TE LEZEN TEKST:
==============================
In het een-na-laatste hoofdstuk doet Hoglund een voorstel om de roeping te duiden als triune rhetoric. De drie-enige God gebruikt de verkondiging van het evangelie om mensen te overreden. Door zijn uitgangspunt in de retorica te nemen, wil hij verdisconteren dat de roeping tot persuasion, overtuiging leidt. Hij verbindt de drie aspecten uit de retorica – ethos, logos en pathos – vervolgens aan het werk van de Vader, de Zoon en de Geest in de roeping. In de roeping is God drie-enig actief in een communicatief proces van goddelijk overreden, waarbij degene die krachtdadig geroepen wordt, niet passief is, maar zich laat overtuigen om te vertrouwen op Christus als Verlosser. De Geest verlicht verstand, wil en hart zo dat de schoonheid van Christus gezien wordt.
==============================
AANGELEVERDE GEGEVENS:
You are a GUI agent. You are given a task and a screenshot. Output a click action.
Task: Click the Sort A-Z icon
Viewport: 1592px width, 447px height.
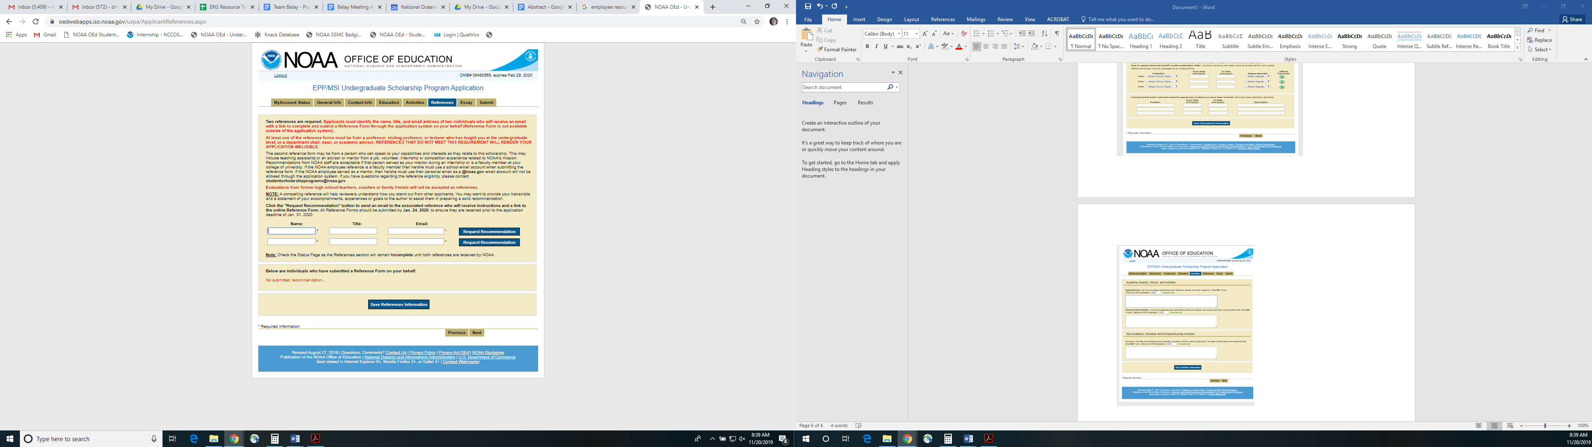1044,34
==============================
WERKINSTRUCTIES:
a) Ga na of de volgende beweringen kloppen met de tekst over de roeping als triune rhetoric: (i) Hoglund koppelt ethos, logos en pathos aan het werk van de Vader, de Zoon en de Geest; (ii) wie krachtdadig geroepen wordt, is daarbij passief; (iii) het voorstel staat in het laatste hoofdstuk. Beantwoord elke bewering met ja of nee en citeer letterlijk de woorden uit de tekst die de doorslag geven.
b) Schrijf een vervolg op de tekst over de roeping als triune rhetoric, te beginnen na de laatste zin.

ANTWOORDEN PER OPDRACHT:
a)
(i) Ja: „ethos, logos en pathos – vervolgens aan het werk van de Vader, de Zoon en de Geest in de roeping”
(ii) Nee: „niet passief is, maar zich laat overtuigen om te vertrouwen op Christus als Verlosser”
(iii) Nee: „In het een-na-laatste hoofdstuk”

b)
Het is prachtig dat de auteur zijn kennis en analyse van deze locus uit de gereformeerde theologie vruchtbaar kan maken op het zendingsveld in Azië. Hopelijk mag hij daar in de praktijk veelvuldig zien gebeuren wat hij in deze studie beschreven heeft, of zoals hijzelf in de slotzinnen van het boek schrijft: ‘Christian evangelists may assume (in hope) that their words will serve as the instrument by which the Spirit brings about faith. Their own declaration, ‘Jesus is your saving Lord,’ may in this case also carry the Spirit’s presence and awaken faith’ (227).

H. van den Belt


Richard D. Phillips (red.), God, Adam, and You. Biblical Creation Defended and Applied (Phillipsburg: P&R Publishing, 2015), 210 p., $ 11.50 (ISBN 9781629950662).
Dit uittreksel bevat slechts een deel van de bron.